La crise aux Antilles pousse Marie-José Pérec à sortir de son silence. Elle déplore que le président de la République «n'a pas eu un mot pour eux (...) Tous ont le sentiment d'être délaissés, méprisés.». Le constat est juste. Après une grève sauvage à la gare Saint-Lazare à Paris, le président français est intervenu publiquement pour dire sa colère. Plusieurs semaines de grève générale auraient dû attirer son attention et lui faire dire quelques mots.
Loin des yeux, loin du coeur, loin des esprits ? Le pouvoir français que l'on pressent inquiet d'un mouvement social qui attend son moment en Hexagone n'a pas accordé grande attention à la contestation puissante et organisée qui s'est installée en Guadeloupe et en Martinique contre «l'exploitation outrancière». Plusieurs semaines après le début de la grève générale, puissamment suivie par la population, le chef de l'Etat français, Nicolas Sarkozy, est passé à la télévision pour rassurer les Français, inquiets à juste titre des effets de la crise économique mondiale. Au cours de cette intervention, il a totalement ignoré ce qui se passe dans les Antilles. Une erreur d'appréciation qui a eu pour effet d'attiser la colère des grévistes.
Une sportive de la région, Marie-José Pérec, a relevé que le président de la République «n'a pas eu un mot pour eux (...) Tous ont le sentiment d'être délaissés, méprisés.». Le constat est juste. Après une grève sauvage à la gare Saint-Lazare à Paris, le président français est intervenu publiquement pour dire sa colère. Plusieurs semaines de grève générale auraient dû attirer son attention et lui faire dire quelques mots. La situation paraît paradoxale pour un président hyperactif dont la stratégie consiste à occuper constamment le terrain. A force de concevoir la politique comme une occupation permanente des médias, le chef de l'Etat français et une bonne partie de la classe politique n'ont pas vu venir la lame de fond de la contestation.

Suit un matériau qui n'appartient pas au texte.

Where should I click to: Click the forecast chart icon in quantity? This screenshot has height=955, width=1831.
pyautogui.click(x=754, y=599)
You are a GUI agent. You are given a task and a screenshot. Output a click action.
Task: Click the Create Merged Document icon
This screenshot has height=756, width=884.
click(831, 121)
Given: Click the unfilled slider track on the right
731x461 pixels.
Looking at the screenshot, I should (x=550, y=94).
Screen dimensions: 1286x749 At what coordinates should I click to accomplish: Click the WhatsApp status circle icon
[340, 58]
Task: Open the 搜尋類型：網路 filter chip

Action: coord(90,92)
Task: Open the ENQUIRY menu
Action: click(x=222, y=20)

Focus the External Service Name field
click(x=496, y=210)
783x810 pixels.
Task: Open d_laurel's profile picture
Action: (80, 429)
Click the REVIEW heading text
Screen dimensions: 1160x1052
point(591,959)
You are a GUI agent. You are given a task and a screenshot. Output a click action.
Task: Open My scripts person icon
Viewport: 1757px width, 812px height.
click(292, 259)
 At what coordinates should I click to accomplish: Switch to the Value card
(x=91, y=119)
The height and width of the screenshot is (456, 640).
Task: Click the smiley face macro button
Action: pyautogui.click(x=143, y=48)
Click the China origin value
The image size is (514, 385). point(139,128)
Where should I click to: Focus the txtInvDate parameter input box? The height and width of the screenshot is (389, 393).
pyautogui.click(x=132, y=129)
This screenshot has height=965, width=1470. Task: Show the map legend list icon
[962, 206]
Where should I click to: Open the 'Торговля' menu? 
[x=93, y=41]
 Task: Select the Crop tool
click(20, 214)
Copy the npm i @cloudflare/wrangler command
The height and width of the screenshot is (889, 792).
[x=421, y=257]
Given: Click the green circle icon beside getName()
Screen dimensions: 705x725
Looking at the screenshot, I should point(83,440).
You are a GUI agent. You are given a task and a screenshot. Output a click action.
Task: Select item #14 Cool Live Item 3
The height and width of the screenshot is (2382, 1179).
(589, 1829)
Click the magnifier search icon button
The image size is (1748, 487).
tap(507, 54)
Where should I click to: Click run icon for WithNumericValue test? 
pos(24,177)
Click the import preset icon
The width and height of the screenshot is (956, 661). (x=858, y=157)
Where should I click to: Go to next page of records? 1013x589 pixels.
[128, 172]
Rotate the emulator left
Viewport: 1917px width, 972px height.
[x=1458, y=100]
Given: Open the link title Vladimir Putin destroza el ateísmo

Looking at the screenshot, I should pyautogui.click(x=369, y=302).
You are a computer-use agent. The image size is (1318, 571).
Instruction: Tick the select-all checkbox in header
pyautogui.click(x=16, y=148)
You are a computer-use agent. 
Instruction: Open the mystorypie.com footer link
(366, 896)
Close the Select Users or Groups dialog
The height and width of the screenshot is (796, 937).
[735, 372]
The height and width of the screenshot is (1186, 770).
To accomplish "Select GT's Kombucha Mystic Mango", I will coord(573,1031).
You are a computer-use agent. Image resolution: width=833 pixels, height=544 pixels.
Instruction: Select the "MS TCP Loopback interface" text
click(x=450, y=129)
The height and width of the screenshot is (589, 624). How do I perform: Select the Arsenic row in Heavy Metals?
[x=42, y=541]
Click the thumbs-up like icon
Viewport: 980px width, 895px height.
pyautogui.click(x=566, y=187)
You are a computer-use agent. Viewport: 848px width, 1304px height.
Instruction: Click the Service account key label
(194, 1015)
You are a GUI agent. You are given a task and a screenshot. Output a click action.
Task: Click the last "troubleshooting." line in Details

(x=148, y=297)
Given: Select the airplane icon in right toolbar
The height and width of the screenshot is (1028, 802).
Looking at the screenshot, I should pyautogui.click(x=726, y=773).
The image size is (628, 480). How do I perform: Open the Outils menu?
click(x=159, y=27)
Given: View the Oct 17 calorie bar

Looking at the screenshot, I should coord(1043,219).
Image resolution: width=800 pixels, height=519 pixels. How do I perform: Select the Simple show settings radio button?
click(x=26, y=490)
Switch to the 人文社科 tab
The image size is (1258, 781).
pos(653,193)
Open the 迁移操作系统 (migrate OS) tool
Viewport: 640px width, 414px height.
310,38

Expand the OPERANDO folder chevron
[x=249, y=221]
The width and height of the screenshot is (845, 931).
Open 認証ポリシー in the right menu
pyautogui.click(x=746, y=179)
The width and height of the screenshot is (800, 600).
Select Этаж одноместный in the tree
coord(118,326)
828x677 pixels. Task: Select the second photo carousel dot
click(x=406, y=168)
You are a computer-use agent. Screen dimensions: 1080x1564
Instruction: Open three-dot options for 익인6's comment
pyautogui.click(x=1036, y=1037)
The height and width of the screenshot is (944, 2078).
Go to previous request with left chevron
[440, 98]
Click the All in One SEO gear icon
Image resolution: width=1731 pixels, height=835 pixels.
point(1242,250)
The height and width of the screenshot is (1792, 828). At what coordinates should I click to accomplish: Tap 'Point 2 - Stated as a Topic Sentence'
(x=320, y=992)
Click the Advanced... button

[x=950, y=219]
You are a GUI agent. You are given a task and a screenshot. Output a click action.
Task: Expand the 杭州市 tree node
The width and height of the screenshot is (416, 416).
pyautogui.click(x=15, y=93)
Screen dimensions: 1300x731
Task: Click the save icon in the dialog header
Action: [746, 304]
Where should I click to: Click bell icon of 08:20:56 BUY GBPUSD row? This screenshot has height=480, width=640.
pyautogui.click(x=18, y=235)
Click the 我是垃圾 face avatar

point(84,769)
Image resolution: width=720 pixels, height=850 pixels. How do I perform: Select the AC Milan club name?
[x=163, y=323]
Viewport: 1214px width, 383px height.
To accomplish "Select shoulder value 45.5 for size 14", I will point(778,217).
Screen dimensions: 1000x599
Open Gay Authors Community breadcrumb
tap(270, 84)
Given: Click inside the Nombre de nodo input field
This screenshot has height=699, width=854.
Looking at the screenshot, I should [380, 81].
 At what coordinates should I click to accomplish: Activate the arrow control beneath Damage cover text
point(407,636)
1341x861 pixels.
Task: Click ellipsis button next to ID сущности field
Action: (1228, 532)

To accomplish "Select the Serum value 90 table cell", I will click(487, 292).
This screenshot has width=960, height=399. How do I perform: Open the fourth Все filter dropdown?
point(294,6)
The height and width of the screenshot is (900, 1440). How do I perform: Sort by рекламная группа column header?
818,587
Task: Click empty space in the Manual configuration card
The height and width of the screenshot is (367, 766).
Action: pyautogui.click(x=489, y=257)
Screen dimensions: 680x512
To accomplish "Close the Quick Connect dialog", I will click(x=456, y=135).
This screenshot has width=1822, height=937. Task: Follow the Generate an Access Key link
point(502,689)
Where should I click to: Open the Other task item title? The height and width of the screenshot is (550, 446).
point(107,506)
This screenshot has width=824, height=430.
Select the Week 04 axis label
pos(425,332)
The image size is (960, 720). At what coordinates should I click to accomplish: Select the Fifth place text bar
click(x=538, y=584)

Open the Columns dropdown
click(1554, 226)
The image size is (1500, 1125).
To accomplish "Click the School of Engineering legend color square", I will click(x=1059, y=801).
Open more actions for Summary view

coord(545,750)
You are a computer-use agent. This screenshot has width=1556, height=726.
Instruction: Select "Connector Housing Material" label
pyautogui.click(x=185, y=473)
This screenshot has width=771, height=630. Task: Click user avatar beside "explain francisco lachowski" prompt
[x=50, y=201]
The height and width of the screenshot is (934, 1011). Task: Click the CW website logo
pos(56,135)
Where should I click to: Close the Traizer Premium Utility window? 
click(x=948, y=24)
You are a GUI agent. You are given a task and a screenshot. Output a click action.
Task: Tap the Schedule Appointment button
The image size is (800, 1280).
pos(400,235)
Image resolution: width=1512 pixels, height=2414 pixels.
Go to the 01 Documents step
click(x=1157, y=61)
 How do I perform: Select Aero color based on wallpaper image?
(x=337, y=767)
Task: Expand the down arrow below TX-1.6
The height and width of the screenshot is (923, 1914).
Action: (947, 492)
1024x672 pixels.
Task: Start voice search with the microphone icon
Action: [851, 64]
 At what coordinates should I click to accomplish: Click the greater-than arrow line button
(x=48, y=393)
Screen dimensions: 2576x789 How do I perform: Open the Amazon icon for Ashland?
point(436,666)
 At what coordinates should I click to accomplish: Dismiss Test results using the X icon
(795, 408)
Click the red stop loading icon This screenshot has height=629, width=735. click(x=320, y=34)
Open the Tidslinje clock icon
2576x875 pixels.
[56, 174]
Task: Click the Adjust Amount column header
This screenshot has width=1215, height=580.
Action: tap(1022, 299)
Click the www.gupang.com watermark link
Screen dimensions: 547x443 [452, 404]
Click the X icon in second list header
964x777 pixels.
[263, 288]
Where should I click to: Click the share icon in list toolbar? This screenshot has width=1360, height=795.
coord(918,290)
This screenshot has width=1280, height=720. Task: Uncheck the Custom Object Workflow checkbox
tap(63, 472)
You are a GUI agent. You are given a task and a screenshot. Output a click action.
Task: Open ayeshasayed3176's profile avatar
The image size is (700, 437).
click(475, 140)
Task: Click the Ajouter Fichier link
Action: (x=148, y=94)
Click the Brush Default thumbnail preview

Le fait que les médias français n'aient accordé que peu de place à la crise aux Antilles durant les premières semaines explique en partie cet apparent autisme à l'égard de la contestation menée par une cinquantaine d'organisations syndicales et civiles regroupées au sein du LKP (Lyannaj Kont Pwofitasyon). Même à gauche, on ne semble pas avoir immédiatement perçu la nature profonde du mouvement. Depuis, la classe politique française tente tant bien que mal de se rattraper. Le gouvernement français de droite découvre qu'il n'a pas de relais politique sérieux dans les Antilles tout en répugnant à imposer au patronat de répondre à des exigences légitimes dont une augmentation de 200 euros pour les bas salaires. A gauche, on se rattrape plus fortement. Des personnalités comme José Bové, Olivier Besancenot et même Ségolène Royal sont allées sur le terrain apporter un soutien à un mouvement profond et original.
Les médias eux également se sont rattrapés et confirment en général le constat fait par José Bové de la persistance d'un «ordre néocolonial» et d'une «politique d'économie de comptoirs qui se fait au détriment de la population». Et pour rester dans son rôle, le Figaro vitupère contre le leader du mouvement, Elie Domota, qu'il accuse de «manier l'invective et l'intimidation» et «d'attiser la colère des déshérités». On n'est pas loin de l'appel à réprimer. A l'évidence, les Antillais en colère et en rupture qu'on feignait d'ignorer s'imposent. Il y a comme une crainte que les Antillais ne contaminent par leur combat, aussi bien social que politique, un Hexagone où le climat social est sombre.